Maintaining lines of communication with Washington is essential to avoid dangerous misunderstandings. But negotiations conducted according to the old Cold War models are no longer relevant.

Economic cooperation with the United States is theoretically possible. In practice, this is highly unlikely. Most American sanctions against Russia are enshrined in US law and cannot be lifted by presidential decision alone.

For most Russians alive today, those restrictions remain a long-term reality. Russia should therefore focus its economic strategy towards domestic development and cooperation with non-Western partners.

At the regional level, former areas of cooperation with Washington have increasingly become areas of competition.

Russia had limited ability to influence events in Venezuela. Iran is a different matter. It remains an important strategic partner and the outcome of the current war will directly affect Russia’s southern neighborhood and the wider Middle East.

Cuba has geopolitical and symbolic importance.
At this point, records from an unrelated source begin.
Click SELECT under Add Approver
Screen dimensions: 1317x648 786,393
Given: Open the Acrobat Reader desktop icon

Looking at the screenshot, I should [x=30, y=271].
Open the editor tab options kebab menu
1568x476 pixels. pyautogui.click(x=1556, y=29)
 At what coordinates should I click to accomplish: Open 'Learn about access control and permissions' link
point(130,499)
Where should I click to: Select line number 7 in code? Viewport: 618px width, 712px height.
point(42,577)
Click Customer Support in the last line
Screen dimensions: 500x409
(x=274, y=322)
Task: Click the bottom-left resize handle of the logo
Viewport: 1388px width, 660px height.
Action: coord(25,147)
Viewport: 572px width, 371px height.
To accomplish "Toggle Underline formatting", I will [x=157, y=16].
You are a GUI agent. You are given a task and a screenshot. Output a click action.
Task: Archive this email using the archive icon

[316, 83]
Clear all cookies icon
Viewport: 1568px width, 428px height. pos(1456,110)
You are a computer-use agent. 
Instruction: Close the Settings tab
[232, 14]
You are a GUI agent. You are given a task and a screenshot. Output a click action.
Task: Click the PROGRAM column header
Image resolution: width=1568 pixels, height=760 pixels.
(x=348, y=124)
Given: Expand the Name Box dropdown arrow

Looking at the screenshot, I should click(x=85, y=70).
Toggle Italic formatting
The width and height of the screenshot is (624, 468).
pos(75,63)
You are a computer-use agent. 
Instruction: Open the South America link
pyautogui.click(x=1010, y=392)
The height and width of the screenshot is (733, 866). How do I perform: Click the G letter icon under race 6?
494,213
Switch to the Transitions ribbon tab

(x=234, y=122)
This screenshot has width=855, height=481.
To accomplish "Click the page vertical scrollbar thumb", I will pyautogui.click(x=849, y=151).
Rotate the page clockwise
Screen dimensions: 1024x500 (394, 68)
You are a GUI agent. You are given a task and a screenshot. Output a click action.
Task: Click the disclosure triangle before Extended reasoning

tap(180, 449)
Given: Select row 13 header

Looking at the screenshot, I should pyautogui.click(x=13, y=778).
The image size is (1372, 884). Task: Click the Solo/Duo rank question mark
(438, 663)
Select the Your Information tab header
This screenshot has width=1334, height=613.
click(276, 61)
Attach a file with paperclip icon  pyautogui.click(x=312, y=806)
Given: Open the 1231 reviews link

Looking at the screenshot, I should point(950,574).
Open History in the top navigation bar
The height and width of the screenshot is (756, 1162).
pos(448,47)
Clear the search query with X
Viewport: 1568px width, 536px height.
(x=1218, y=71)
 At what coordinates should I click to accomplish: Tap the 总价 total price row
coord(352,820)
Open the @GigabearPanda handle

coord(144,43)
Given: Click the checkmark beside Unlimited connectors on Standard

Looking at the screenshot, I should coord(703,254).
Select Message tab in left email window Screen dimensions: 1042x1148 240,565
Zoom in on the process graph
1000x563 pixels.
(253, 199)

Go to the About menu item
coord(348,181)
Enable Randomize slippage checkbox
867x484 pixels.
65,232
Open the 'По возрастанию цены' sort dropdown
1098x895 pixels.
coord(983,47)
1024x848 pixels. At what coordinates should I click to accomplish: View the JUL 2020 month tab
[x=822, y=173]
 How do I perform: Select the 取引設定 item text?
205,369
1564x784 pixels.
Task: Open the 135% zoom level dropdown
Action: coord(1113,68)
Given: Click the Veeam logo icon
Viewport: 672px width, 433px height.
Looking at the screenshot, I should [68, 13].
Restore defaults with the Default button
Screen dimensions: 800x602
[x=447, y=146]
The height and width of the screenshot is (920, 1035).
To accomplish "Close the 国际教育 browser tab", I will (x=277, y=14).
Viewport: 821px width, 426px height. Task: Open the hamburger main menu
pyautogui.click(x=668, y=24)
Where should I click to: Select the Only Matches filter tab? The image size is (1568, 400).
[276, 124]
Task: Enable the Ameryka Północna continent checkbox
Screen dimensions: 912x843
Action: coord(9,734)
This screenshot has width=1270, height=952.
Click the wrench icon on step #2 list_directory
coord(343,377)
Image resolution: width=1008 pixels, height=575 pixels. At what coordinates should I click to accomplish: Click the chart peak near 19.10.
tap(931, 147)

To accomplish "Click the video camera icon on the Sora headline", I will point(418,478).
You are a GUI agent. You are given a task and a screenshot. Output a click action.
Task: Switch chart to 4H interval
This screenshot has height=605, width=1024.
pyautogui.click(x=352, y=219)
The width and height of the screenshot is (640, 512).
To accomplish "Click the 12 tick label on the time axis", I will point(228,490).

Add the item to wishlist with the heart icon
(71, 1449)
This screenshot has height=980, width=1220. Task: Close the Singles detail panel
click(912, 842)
Russia is bound by a mutual military assistance treaty to North Korea. And China, Washington’s main rival, remains Russia’s most important international partner.

In all these directions, Russia’s task is clear: deeper cooperation with partners facing pressure from the United States. Their resistance could slow and perhaps eventually stop America’s current counteroffensive.

Because one thing is certain: the United States will not stop unless it stops.